Experimental Preparation and Implications for Sleep
The extrapolation of these results to a behaving preparation is, however, necessarily limited because studies were performed in anesthetized rather than sleeping rats. The experiments were performed in anesthetized rats to allow for delivery of the varying levels of glycine to the hypoglossal motor nucleus in a controlled and systematic fashion, with and without steady-state CO2 stimuli. Microdialysis was used to allow repeated switches between different drugs and doses without the need for removing and replacing a microinjection cannula. Although it is unlikely that the use of anesthesia would have altered the direction of change in GG activity to the applied glycine, it is possible that anesthesia may have altered the magnitude of responses (13, 26). For example, halothane has been shown to potentiate the effects of both GABAA- and glycine-receptor stimulation (42), although it does not alter extracellular glycine concentration as measured in the cerebral cortex (34). Nevertheless, this initial characterization of the GG muscle responses to glycine, and its modulation of reflex respiratory responses to CO2 and the effects of combined application of muscimol, was performed in this reduced and controlled preparation because of the added complexity in a behaving rat of varying sleep-wake states with their own different effects on GG muscle activities (14) and responses to CO2 (11).Extrapolation to the intact behaving preparation may also be somewhat limited because the rats were vagotomized in these studies. Vagotomy was performed to prevent reflex inhibition of GG muscle originating in vagal afferents, particularly strong in the rat (1, 37), and to eliminate the confounding effect of vagal reflex responses to the changes in breathing rate and depth elicited by hypercapnic stimuli. Nevertheless, because the conditions of the experiments favored the presence of strong inspiratory GG activation and the absence of tonic activity, the balance of tonic and phasic components within the respiratory control network may have been altered to some degree by vagotomy because more tonic activity and less phasic inspiratory GG activity are typically present in intact rats (11). It remains to be tested whether application of glycine and muscimol to the hypoglossal motor nucleus produces similar suppression of hypoglossal motor output to the GG muscle in intact rats.
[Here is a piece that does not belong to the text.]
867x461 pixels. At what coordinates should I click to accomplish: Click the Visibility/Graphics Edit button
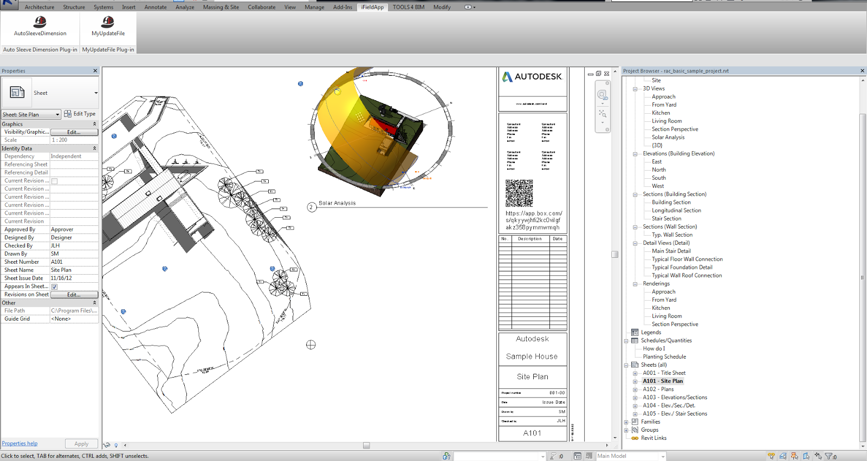(x=74, y=132)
We believe, however, that it is important to initially characterize the potential effects of glycine at the hypoglossal motor nucleus on GG muscle activity in a reduced and controlled preparation because controversy exists as to the potential role (if any) of such inhibitory neurotransmitters in the suppression of hypoglossal motor outflow. For example, although glycine has been implicated in the suppression of lumbar (39), trigeminal (38), and masseter (16) motoneuron activity, both in natural REM sleep or in the REM-like state produced by pontine carbachol, such mechanisms have not been demonstrated at the hypoglossal motor nucleus (17). Although, pontine carbachol does not produce the whole range of electrocortical and respiratory events characteristic of natural REM sleep (10), transient inhibitory postsynaptic potentials have been recorded at hypoglossal motoneurons in such a preparation, but the neurotransmitters responsible are currently unidentified (9, 46) and may be mediated by transmitters other than glycine or GABA.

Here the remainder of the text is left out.